Source code & technology exchange
The source code, data, and technical exchange improvements of this project can all be obtained by adding the exchange group, which has more than 2,000 members. The best way to add notes is: source + interest direction, so that it is convenient to find like-minded friends
Method ①, add WeChat account: dkl88191, remarks: from CSDN + research direction
Method ②, WeChat search official account: Python learning and data mining, background reply: tf time series
Time Series Forecasting Example
The model we will use is an encoder-decoder Transformer, where the encoder part takes as input a historical time series, and the decoder part predicts future values in an autoregressive manner.
The decoder is connected with the encoder using an attention mechanism.
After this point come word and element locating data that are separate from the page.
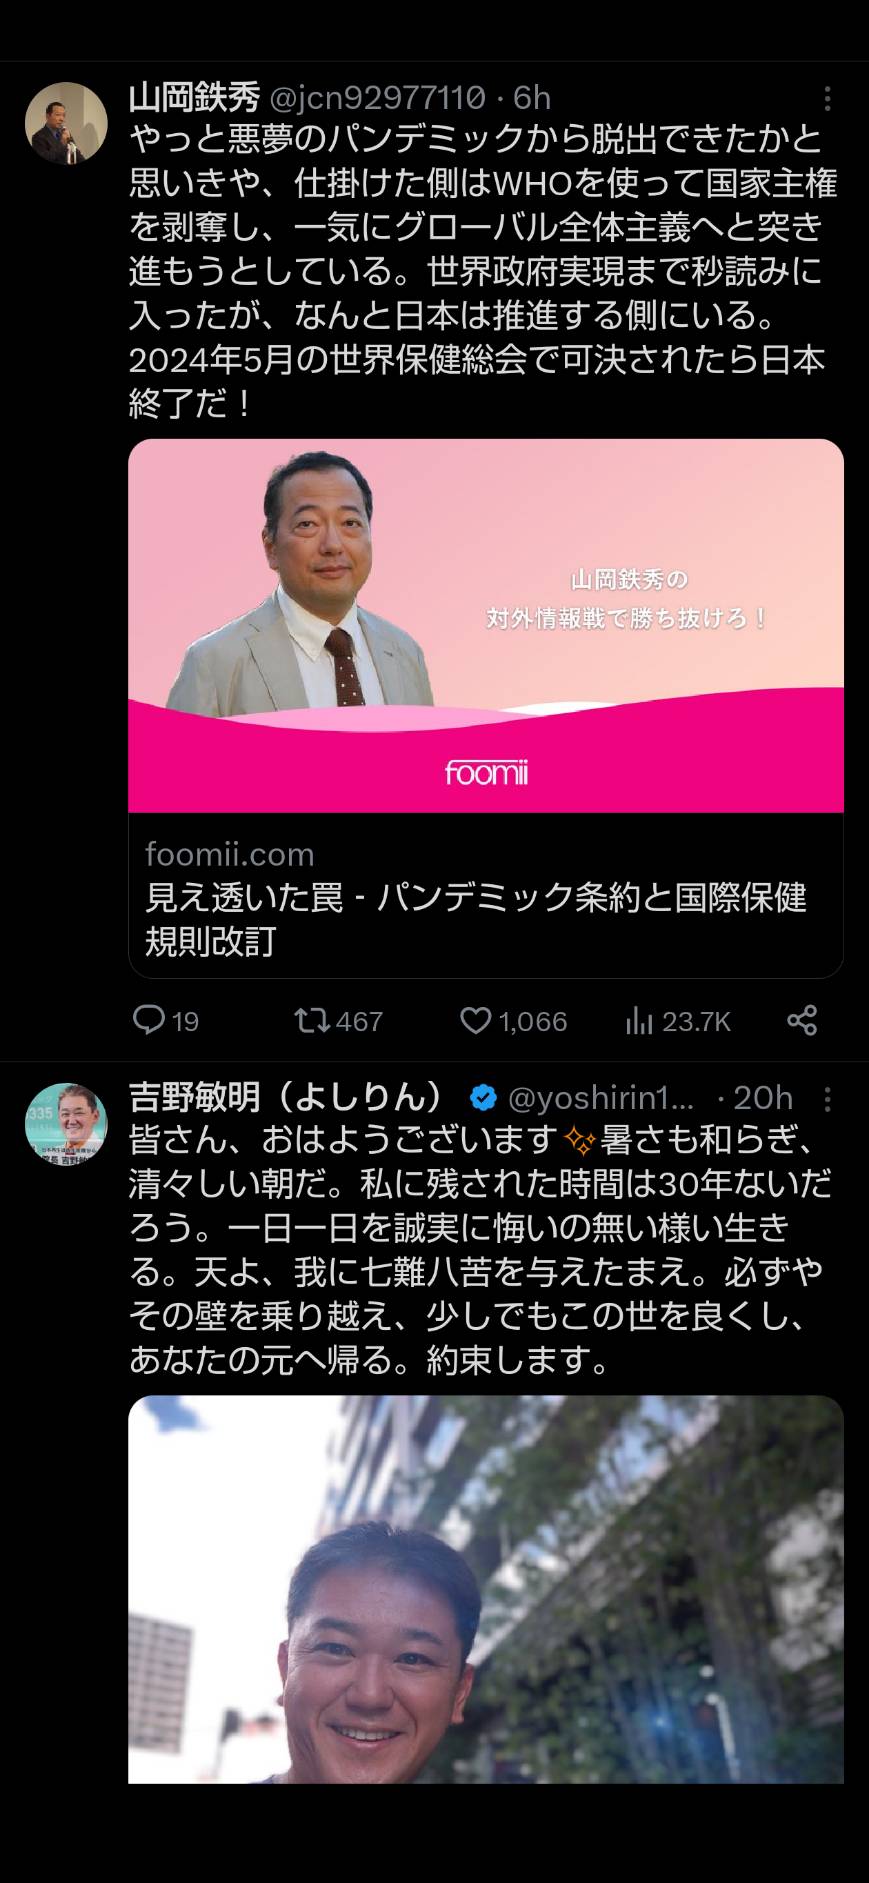Open three-dot menu on 吉野敏明's tweet
The image size is (869, 1883).
point(827,1099)
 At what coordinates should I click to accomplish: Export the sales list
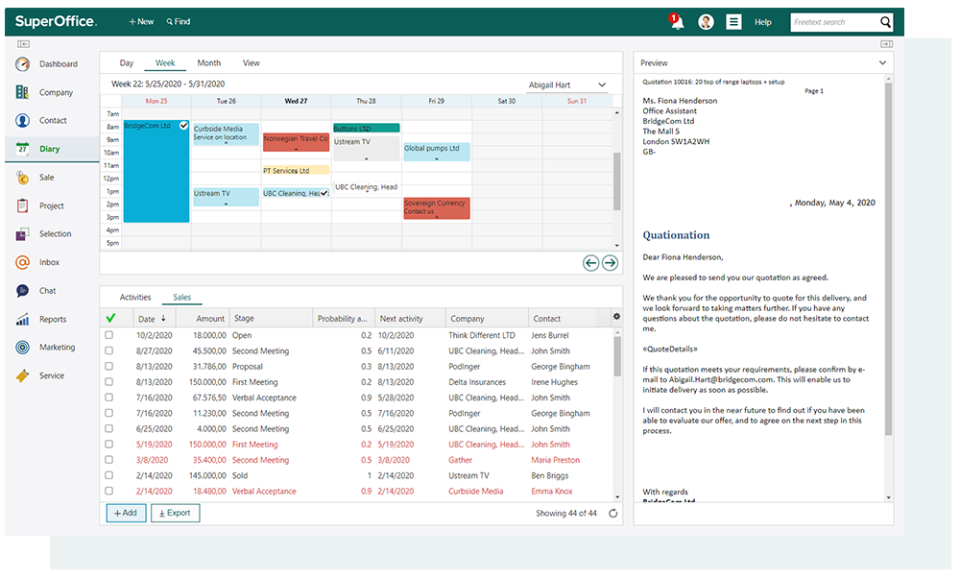click(175, 513)
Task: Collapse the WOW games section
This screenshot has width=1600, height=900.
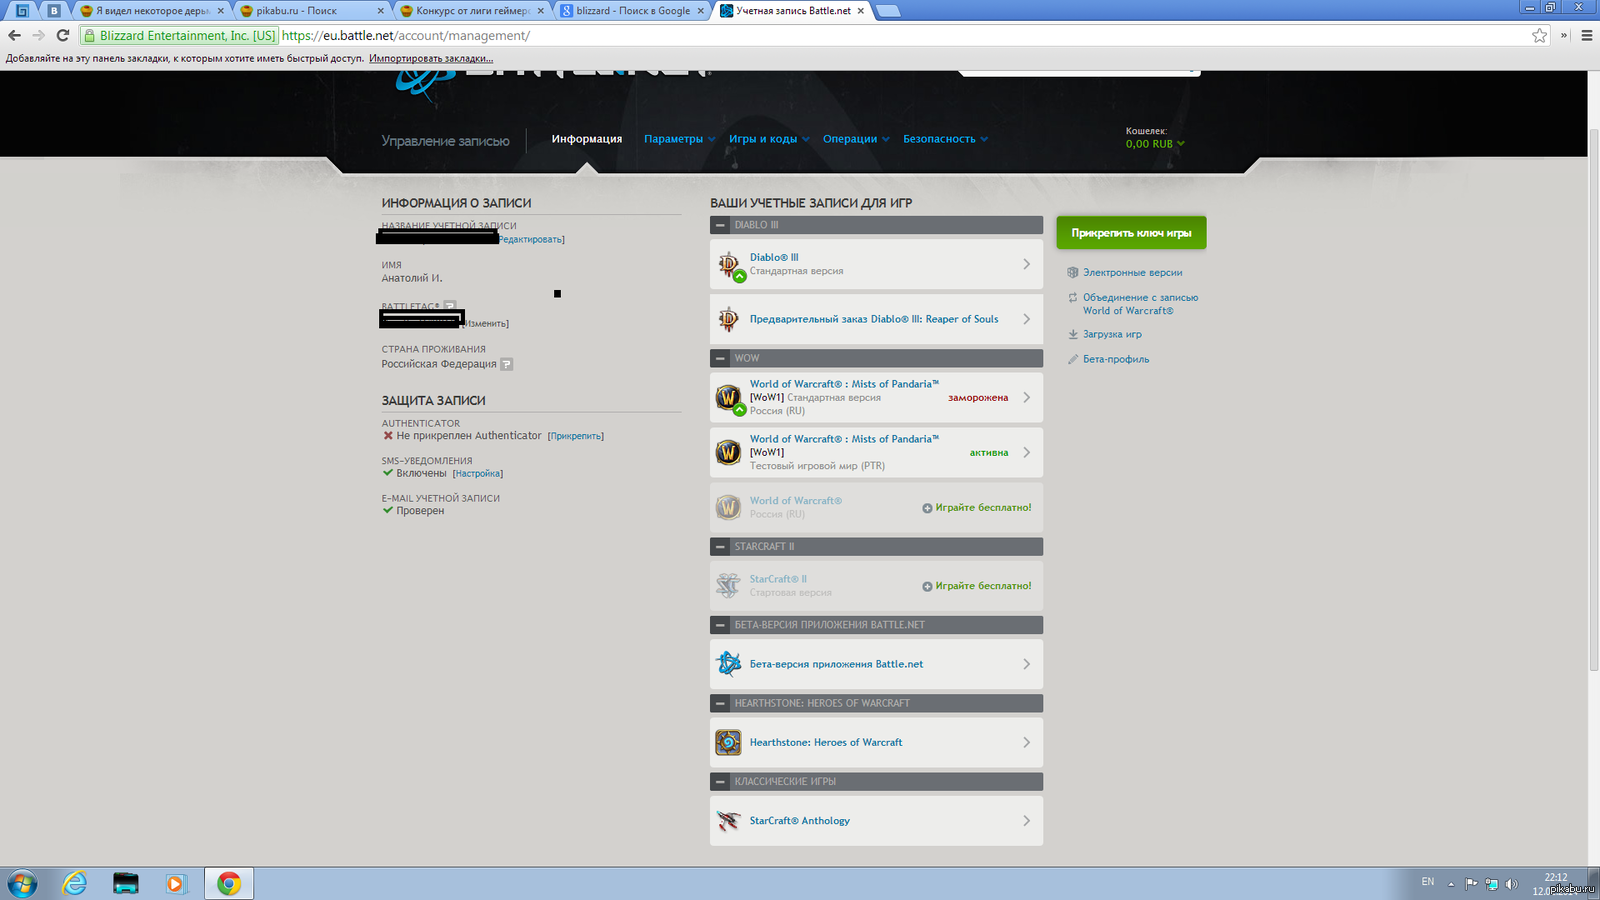Action: (x=720, y=358)
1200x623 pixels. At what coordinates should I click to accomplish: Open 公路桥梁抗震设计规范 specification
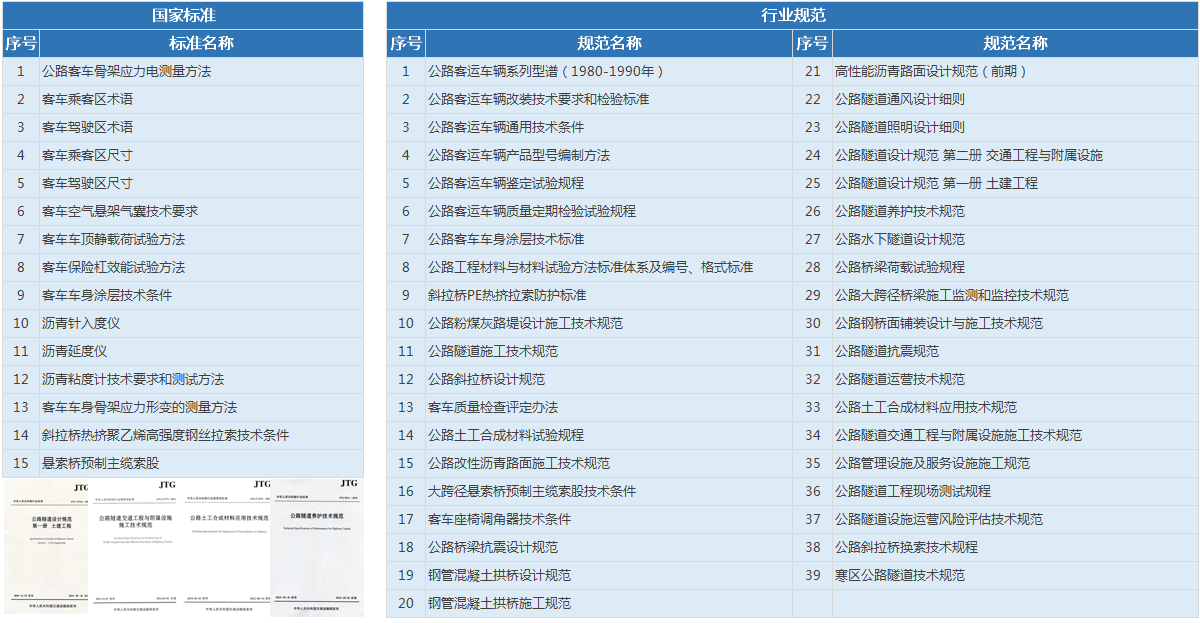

In this way, the decoder can learn to "focus" on the most useful part of the historical values in the time series before making predictions.
The decoder uses masked self-attention so that the network cannot cheat during a training run by predicting future values in order to predict past values.
Encoder subnetwork:
Decoder subnetwork:
Full model:
Autoregressive encoding/decoding Transformer
This architecture can be built using PyTorch as follows:
encoder_layer = nn.TransformerEncoderLayer(
d_model=channels,
nhead=8,
dropout=self.dropout,
dim_feedforward=4 * channels,
)
decoder_layer = nn.TransformerDecoderLayer(
d_model=channels,
nhead=8,
dropout=self.dropout,
dim_feedforward=4 * channels,
)
self.encoder = torch.nn.TransformerEncoder(encoder_layer, num_layers=8)
self.decoder = torch.nn.TransformerDecoder(decoder_layer, num_layers=8)
data
Every time I implement a new method, I like to try it out on synthetic data first, so it's easier to understand and debug. This reduces data complexity and focuses more on the implementation/algorithm.
I wrote a small script that generates non-trivial time series with different periods, offsets and modes.
def generate_time_series(dataframe):
clip_val = random.uniform(0.3, 1)
period = random.choice(periods)
phase = random.randint(-1000, 1000)
dataframe["views"] = dataframe.apply(
lambda x: np.clip(
np.cos(x["index"] * 2 * np.pi / period + phase), -clip_val, clip_val
)
* x["amplitude"]
+ x["offset"],
axis=1,
) + np.random.normal(
0, dataframe["amplitude"].abs().max() / 10, size=(dataframe.shape[0],)
)
return dataframe
Generated time series example
The model is then trained on all these time series simultaneously:
training loss
result
We are now using this model to predict the future value of these time series with somewhat mixed results:
Incorrect
Examples of mispredictions
correct
Examples of correct predictions
The results weren't as good as I expected, especially given that it's usually easy to make good predictions on synthetic data, but they're still promising.
The model's predictions are a bit out of sync with slight amplitude overestimations for some bad examples. In good examples, the prediction is very close to reality, removing the noise.
I may need to debug my code a bit more and before optimizing the hyperparameters, I can expect better results.